High speed split string

Share your advanced PureBasic knowledge/code with the community.
linkerstorm
User
User
Posts: 47
Joined: Sun Feb 18, 2007 11:57 am

Re: High speed split string

Post by linkerstorm »

Hi.

Another less "ASMish" split and fast enough to general purpose, using the good old C library, hopefully shipped with PB.

The presented version here is Unicode. You can use "strstr" for Ascii if needed (plus some little changes to the code).

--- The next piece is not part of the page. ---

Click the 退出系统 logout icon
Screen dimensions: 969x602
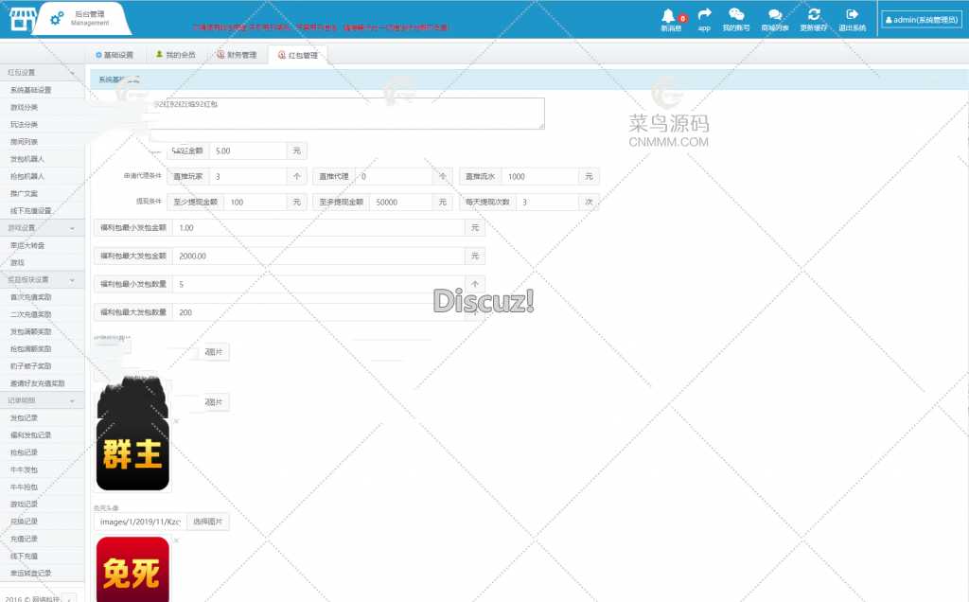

The function returns the array length.

Code: Select all

ImportC "crtdll.lib"
	wcsstr.i (*str1, *str2)
EndImport

Procedure.i Split_wcsstr(Array StringArray.s(1), StringToSplit.s, Separator.s = " ")
	
	Protected c = CountString(StringToSplit, Separator)
	
	; We have to have a string to split
	If Len(StringToSplit) = 0
		ProcedureReturn -1
	EndIf
	
	; We return back the string as is if no separator found
	If c = 0
		ReDim StringArray(0)
		StringArray(0) = StringToSplit
		ProcedureReturn ArraySize(StringArray()) + 1
	EndIf
	
	ReDim StringArray(c)

	Define *StringToSplit = @StringToSplit
	Define *pfound = wcsstr(*StringToSplit, @Separator)
	Define.i i
	
	While *pfound
		StringArray(i) = PeekS(*StringToSplit, (*pfound - *StringToSplit) / 2)
		*StringToSplit = *pfound + 2
		*pfound = wcsstr(*StringToSplit, @Separator)
		i + 1
	Wend
	
	StringArray(i) = PeekS(*StringToSplit)
	
	ProcedureReturn c + 1
	
EndProcedure
Enjoy !
AZJIO
Addict
Addict
Posts: 1315
Joined: Sun May 14, 2017 1:48 am

Re: High speed split string

Post by AZJIO »

The separator is any character from the specified set. The separator is not an entire string. If the separator is repeated in the line under study, then it is considered as a single separator, that is, empty elements are not added.

Code: Select all

EnableExplicit

Procedure SplitL2(String$, List StringList.s(), Separator$ = #CRLF$ + #TAB$ + #FF$ + #VT$ + " ")
	Protected *S.Integer = @String$
	Protected Len1, Len2, Blen, i, j
	Protected *memChar, *c.Character, *jc.Character
	
	Len1 = Len(Separator$)
	Len2 = Len(String$)
	
	ClearList(StringList())
	
	*c.Character = @String$
	*memChar = @Separator$
	
	For i = 1 To Len2
		*jc.Character = *memChar
		
		For j = 1 To Len1
			If *c\c = *jc\c
				*c\c = 0
				If *S <> *c
					AddElement(StringList())
					StringList() = PeekS(*S)
				EndIf
				*S = *c + SizeOf(Character)
				Break
			EndIf
			*jc + SizeOf(Character)
		Next
		
		*c + SizeOf(Character)
	Next
	AddElement(StringList())
	StringList() = PeekS(*S)
EndProcedure


Define S.s = "This is	a test	   	 	 	 	 	string	   	 	 	 	 	to	   	 	 	 	 	see	   	 	 	 	 	if	split and	join are	working."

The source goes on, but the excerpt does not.